Svalvolate di popolo senza senso e senza significato, perché per fortuna (o per sfortuna) i destini di una nazione non dipendono da un trofeo. Però, però. E però la vita di una nazione può prendersi una vacanza di felicità, finchè dura, finchè resiste, chiudendola nel forziere dei sorrisi a futura memoria. Quella volta, dopo un’estate nelle fontane, dopo i deliri di spiaggia, arrivò settembre e subito il fatato 1982 diventò il lugubre 1982: a Palermo trucidarono il generale Dalla Chiesa e la sua giovane signora, richiamandoci brutalmente alla realtà. A luglio non eravamo mai stati così giovani, due mesi dopo non ci eravamo mai sentiti così vecchi.
Bruno Conti sta dentro quella storia e lì noi l’abbiamo dolcemente lasciato. Anche ingiustamente, certo. Perché lui ha continuato a vivere una vita degna anche dopo, una vita tutta core de Roma, mezzo secolo senza tradire mai, molto prima di Totti, molto prima di De Rossi, anzi lui De Rossi l’ha fatto giallorosso prendendolo col biberon nel settore giovanile, lui da dirigente ha preso pure Ranieri allenatore molto prima dei Friedkin: questo per dire che forse, dovendo tirare su monumenti, il vero monumento in tinta giallorossa tocca proprio a Bruno Conti, perchè nessuno è stato più figlio della Lupa.
Poi si sa, bisogna anche vendersi bene, in questa società poca sostanza e tutta apparenza.

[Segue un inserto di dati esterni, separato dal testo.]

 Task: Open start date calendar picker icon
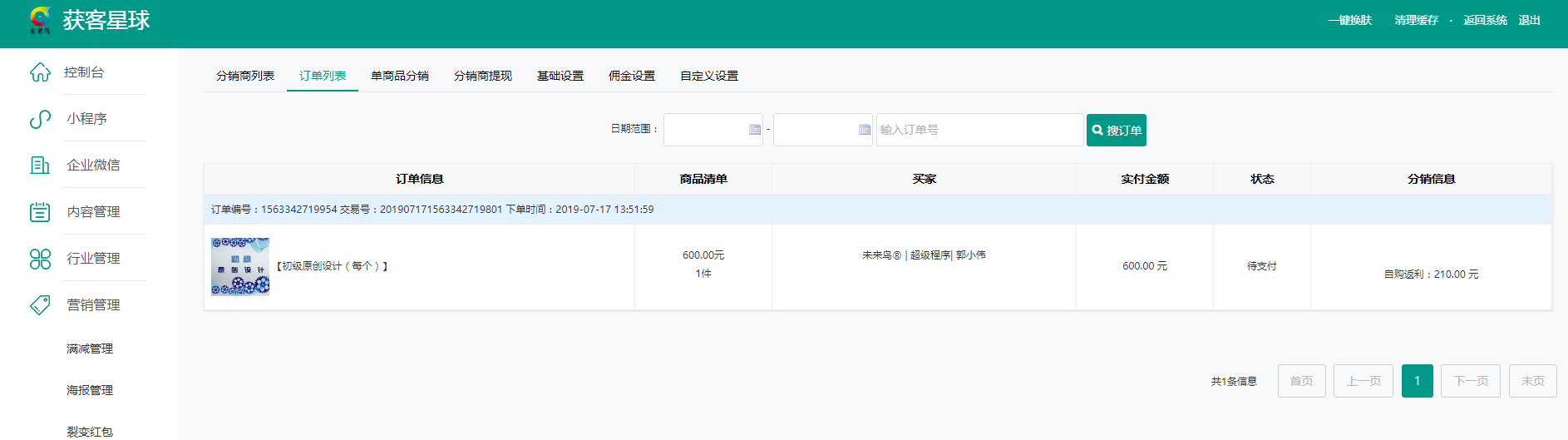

E solo qui forse starebbe il limite del personaggio, comunque bellissimo pregio della persona. È una sua riservatezza, un suo decoro, una sua capacità di tacere, senza spacciarsi mai per quello che non è, tanto meno saccente e saputo.
In questa età della ragione, gli è toccato anche il Briegel della malattia, il tumore al polmone che non ha bisogno di spiegazioni. A settant’anni, può festeggiare dicendo questo: «Ora sto bene, è tutto a posto. Mi è riuscito un altro dribbling…». La sua festa è la nostra festa. La vecchiaia può attendere, Bruno Conti è immarcabile, le sta già scappando via sulla fascia.